The system certainly includes how candidates are selected, a process in which small groups of voters at the extremes of their parties have great influence. That system includes how Congressional districts are created and the persistent trend toward more ideologically extreme members who don't have much to fear (except perhaps greater extremism from their own party). The system includes the increasing dominance of money in endless campaigning and the use of that money to buy access with which to sway votes. And the system includes a Congressional organization and operation that leads to ideological posturing from members who know little about their opponents because they don't socialize with them or even maintain a residence in the nation's capitol.
That system also includes what individual Americans demand of Congress. Try this mental experiment. You have set up three tables at a large Tea Party gathering. At one table, people may turn in their Social Security cards. At the second, they may sign-up to have their aging relatives taken off Medicaid. At the third, they may turn in their Medicare cards. Out of a hundred people, how many do you think would help reduce the federal deficit by agreeing to take one or more of these actions? (These three programs account for 60 percent of federal outlays each year.)
Don't like the tables? See if you can recall what federal spending cuts Tea Party candidates (or Democrats or mainline Republicans) are proposing to support if elected. Could their silence be linked to their assumption that any specifically named cut might cost them votes?
Or, if you prefer to get historical, where was the public outrage from 1980-2009, when the federal debt grew from $909 billion to $12.3 trillion? Where was our willingness to increase our personal savings rate to fund investment to grow the economy? Where was our interest in forgoing tax cuts to help fund wars in Iraq and Afghanistan? Where was our willingness to raise the Social Security retirement age or subject incomes higher than $106,800 to Social Security taxes? Where was our willingness to tell our member of Congress that we did not want that earmark for our district?
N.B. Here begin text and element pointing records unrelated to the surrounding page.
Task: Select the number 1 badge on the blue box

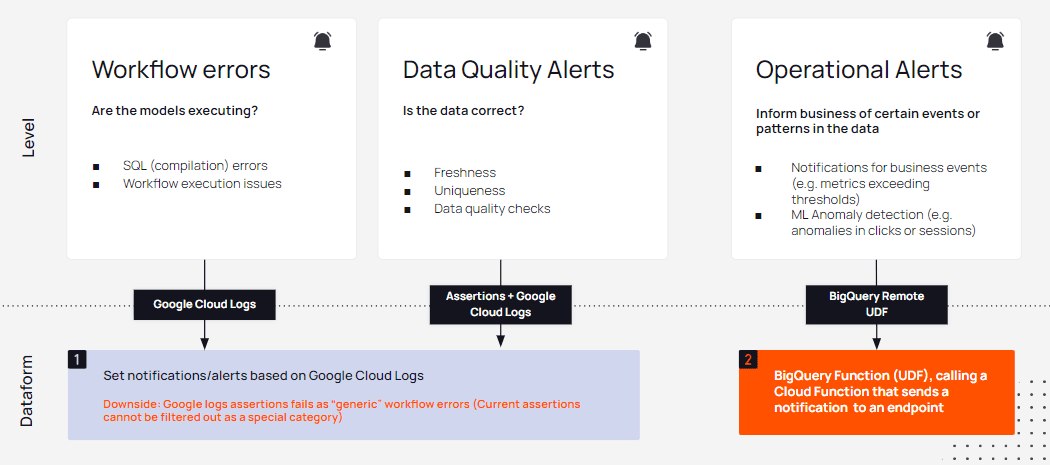Action: pos(77,359)
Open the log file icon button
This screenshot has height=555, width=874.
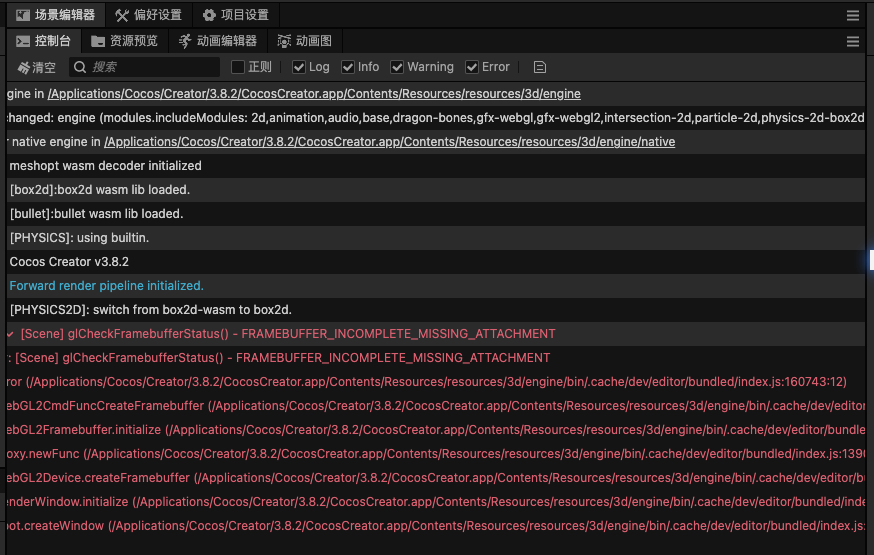(x=540, y=67)
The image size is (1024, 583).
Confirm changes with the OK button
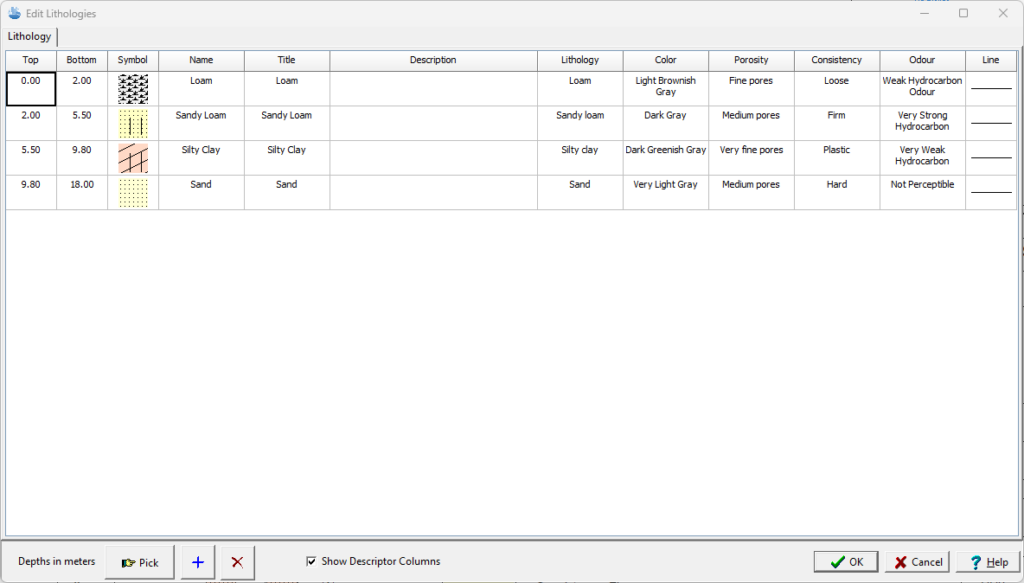pyautogui.click(x=845, y=562)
Imagine a Congress elected this fall that proposed to reduce the federal debt and deficit through legislation to raise marginal tax rates and cut spending for Social Security, Medicare, and Medicaid?. Would we welcome such leadership? Imagine a Congress that eliminated the mortgage deduction on second homes, increased the gasoline tax to fund investments in and make the price of wind, solar and other green sources of energy comparable to the price of energy from oil, natural gas and coal. Would we want to "throw those bums out" too? In short, we want a Congress who will fix the country as long as they don't ask us to fix ourselves.
There is nothing wrong, of course, with "throwing the bums out." Actually, we did that in 1994 when we turned Congress over to the Republicans after forty years of Democratic leadership. We tried it again in 2006 when we threw the Republicans out. Indeed, in the last 16 years we have had a Republican Congress with a Democratic President, followed in turn by a Republican Congress with a Republican President, a Democratic Congress with a Republican President, and a Democratic Congress with a Democratic President. If throwing the bums out did the trick, shouldn't one of these combinations have worked?
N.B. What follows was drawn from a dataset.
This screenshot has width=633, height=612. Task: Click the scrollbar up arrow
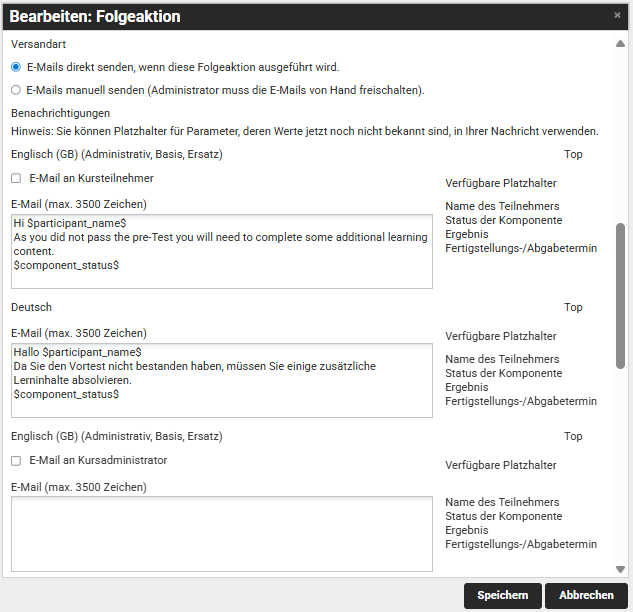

Throwing the bums out is our American right. But without concurrent changes in our governing structures and our own behavior, we'll only end up with the same "bums" in the next Congress.
John Adams captured this worry best when he wrote (with early nineteenth century grammar and spelling) to Thomas Jefferson in 1813, well after both men had done much to fashion opposing political parties and grown disillusioned with what they had produced:
"The real terrors of both Parties have always been and now are, The fear that they shall loose the Elections and consequently the Loaves and the Fishes; and that their Antagonists will obtain them. Both parties have excited artificial Terrors and if I were summoned as a Witness to say upon Oath, which Party had excited, Machiavillialy, the most terror, and which had really felt the most, I could not give a more sincere Answer, than in the vulgar Style "Put Them in a bagg and shake them, and then see which comes out first."
The Republican, Democratic, and Tea Parties are not the answer to what ails us. Fundamental structural reform of the election process and the operation of Congress and a willingness among all of us to accept personal sacrifice for our children and grandchildren's benefit offer a better hope that the next group of elected officials don't also turn out to be "bums."